From the mHealthNews archive

Telehealth gives schools a new tool for student healthcare

By Robert Bergamini, MD

Roosevelt High School in St. Louis, Mo., is like many urban schools around America: Many students lack consistent access to healthcare for a variety of factors, including financial constraints or a shortage of providers.

Mercy is a 32-hospital integrated healthcare system with 300 outpatient facilities spread over four states, including Missouri. At one of the health system’s regular community roundtable meetings, members of the Roosevelt neighborhood expressed concern about potentially underserved students. The health system realized that this situation was having a severe impact on education, parents’ jobs and the health of the students.

In less than two years, what started as a simple discussion had evolved into a six-room, school-based health clinic open five days a week. Today, it’s staffed and managed by Kathy Woods, a full-time family nurse practitioner (FNP) employed by Mercy.

Woods has emerged as more than just a caregiver; she has become an integral part of the Roosevelt community. By helping students access Mercy’s web-based telehealth technology in the clinic, she connects them with much-needed physician specialists and mental health professionals.

Lack of access drives telehealth solution
Telehealth technologies have been used by Mercy since 2006 to connect rural facilities in Missouri, Kansas, Oklahoma and Arkansas to specialists in larger cities. Although Roosevelt is in a major city, accessing care even for routine screenings, tests and checkups can be a challenge.

That all changed for Roosevelt students when Woods arrived. She provides students with routine and sports physicals, as well as care for acute illnesses such as upper respiratory infections, pneumonia, ear infections, sore throats and asthma. Furthermore, she offers immunizations and medical care for any children of currently enrolled students.

Woods also connects students with pediatric and adolescent mental health professionals – a much-needed service at Roosevelt. Approximately 45 percent of students have struggled with depression at some point, but few had visited a mental health professional before Woods’ arrival.

[Work task]:
Continue the article on telehealth at Roosevelt High School's clinic from where it stops.

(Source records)
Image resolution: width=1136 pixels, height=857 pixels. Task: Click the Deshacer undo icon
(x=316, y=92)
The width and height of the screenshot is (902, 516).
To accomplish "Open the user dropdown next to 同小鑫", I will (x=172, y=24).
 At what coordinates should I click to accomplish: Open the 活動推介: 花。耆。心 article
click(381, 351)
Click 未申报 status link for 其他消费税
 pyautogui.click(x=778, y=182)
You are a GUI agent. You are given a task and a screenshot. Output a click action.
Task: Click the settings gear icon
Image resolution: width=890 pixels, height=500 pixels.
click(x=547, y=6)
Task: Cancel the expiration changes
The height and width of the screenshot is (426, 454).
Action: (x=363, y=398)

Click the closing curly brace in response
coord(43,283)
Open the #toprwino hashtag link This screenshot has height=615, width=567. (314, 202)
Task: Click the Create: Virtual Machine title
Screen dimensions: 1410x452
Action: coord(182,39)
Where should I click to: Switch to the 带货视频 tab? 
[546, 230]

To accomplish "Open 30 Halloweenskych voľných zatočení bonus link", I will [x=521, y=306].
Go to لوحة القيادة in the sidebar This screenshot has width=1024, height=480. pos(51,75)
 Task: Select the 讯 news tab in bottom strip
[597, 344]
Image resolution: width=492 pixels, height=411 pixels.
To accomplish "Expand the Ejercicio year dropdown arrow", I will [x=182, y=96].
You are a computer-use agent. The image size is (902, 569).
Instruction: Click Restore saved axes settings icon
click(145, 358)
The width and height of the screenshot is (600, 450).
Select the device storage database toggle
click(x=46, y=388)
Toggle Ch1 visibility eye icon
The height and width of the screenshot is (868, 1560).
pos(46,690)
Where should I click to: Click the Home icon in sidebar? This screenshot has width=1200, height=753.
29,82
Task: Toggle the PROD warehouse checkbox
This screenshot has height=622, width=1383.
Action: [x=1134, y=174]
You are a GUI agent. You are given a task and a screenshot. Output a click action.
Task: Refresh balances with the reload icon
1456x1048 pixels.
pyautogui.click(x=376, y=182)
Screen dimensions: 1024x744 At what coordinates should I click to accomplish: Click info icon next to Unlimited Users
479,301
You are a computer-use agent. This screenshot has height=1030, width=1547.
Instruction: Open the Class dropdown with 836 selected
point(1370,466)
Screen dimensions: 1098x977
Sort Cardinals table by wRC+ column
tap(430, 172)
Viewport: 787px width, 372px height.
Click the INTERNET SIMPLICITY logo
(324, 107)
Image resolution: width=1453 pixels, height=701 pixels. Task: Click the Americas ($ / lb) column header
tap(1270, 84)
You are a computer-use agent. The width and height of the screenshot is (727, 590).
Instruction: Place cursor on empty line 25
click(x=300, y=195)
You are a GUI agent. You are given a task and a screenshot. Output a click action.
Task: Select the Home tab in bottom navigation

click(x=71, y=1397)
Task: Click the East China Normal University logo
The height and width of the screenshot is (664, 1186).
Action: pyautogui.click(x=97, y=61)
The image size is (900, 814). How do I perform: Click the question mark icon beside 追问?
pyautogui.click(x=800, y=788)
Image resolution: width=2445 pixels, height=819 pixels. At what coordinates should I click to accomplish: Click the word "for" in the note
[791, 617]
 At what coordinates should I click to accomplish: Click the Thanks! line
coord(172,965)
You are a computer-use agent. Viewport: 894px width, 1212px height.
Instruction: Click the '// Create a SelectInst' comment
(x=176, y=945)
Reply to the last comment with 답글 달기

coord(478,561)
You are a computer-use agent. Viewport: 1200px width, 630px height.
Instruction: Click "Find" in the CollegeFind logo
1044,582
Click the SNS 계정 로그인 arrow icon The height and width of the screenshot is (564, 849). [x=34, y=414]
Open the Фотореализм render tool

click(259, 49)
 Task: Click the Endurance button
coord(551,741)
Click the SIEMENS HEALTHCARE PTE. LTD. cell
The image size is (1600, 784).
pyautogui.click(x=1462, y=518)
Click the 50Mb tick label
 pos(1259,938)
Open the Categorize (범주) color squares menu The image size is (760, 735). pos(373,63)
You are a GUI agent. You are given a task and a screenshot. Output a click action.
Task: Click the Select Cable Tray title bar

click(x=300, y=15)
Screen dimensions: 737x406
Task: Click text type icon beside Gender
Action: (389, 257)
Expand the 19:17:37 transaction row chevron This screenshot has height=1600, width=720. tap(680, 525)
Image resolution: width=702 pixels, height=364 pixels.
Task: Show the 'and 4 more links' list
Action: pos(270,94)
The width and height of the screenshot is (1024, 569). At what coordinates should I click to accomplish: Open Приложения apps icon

[Expected answer]:
Woods, supervised by nearby Mercy Clinic family physician Sarah Cole, DO, treats students regardless of their ability to pay and offers parents on-site assistance for enrolling in Medicaid. Cole regularly visits Roosevelt as well, and also consults with Woods through the telehealth program.

This level of attention has greatly expanded healthcare access to hundreds of students, reducing school absences and keeping parents from missing work. In the coming years, Mercy and Woods look forward to offering electronic encounters for additional specialties such as pulmonology and neurology.

Overcoming language differences
Caring for Roosevelt’s student population is somewhat unique in that there are 21 languages spoken at the school. In fact, more than 20 percent of students don’t speak English as their primary language. This posed a logistical and staffing challenge.

Now, when a student in need of an interpreter arrives for an appointment, Woods logs in to a secure, dedicated website on a computer in one of the clinic’s exam rooms. She requests a translator via a partnership that Mercy has with an outside translation service, and within a few minutes a gender-specific telehealth clinician fluent in one of seven designated languages is available to help with the consult. A clinician fluent in other languages can be available within 20 minutes.

The students are highly engaged in these encounters. Helping hold the students’ attention is the application’s picture-in-picture feature, a standard with any telehealth encounter, which allows them to see themselves in the monitor and communicate directly with the physician, making the sessions more interactive.

Detecting visual cues
These web-based telehealth encounters also enable providers to detect subtle cultural cues that may not be recognizable to a clinician unfamiliar with the student’s native country. In one such case, a clinician interpreter was able to help Woods diagnose pneumonia simply because she noticed unique gestures the student was making after certain questions.

Occasionally, Woods uses the telehealth program to consult with Cole on a student’s condition. During one such consultation, the technology allowed Woods and Cole to discern that a skin rash, which would have dictated a three- to four-day absence per school policy, was non-contagious, enabling the student to remain with her classmates.

Benefits to students, parents and the community
In the first year of the telehealth program, more than 80 percent of parents signed consent forms allowing their children to be seen at the Mercy Clinic at Roosevelt. The clinic cared for an average of 30 students a week, double the number initially anticipated.

Students and parents have told Mercy and Roosevelt administrators they're grateful to have the clinic. Some students have received a physical exam for the first time in their lives. One parent even wept as she filled out the medical consent forms because having the clinic in the school meant she would not have to miss work for a doctor’s office appointment and risk losing one of her jobs.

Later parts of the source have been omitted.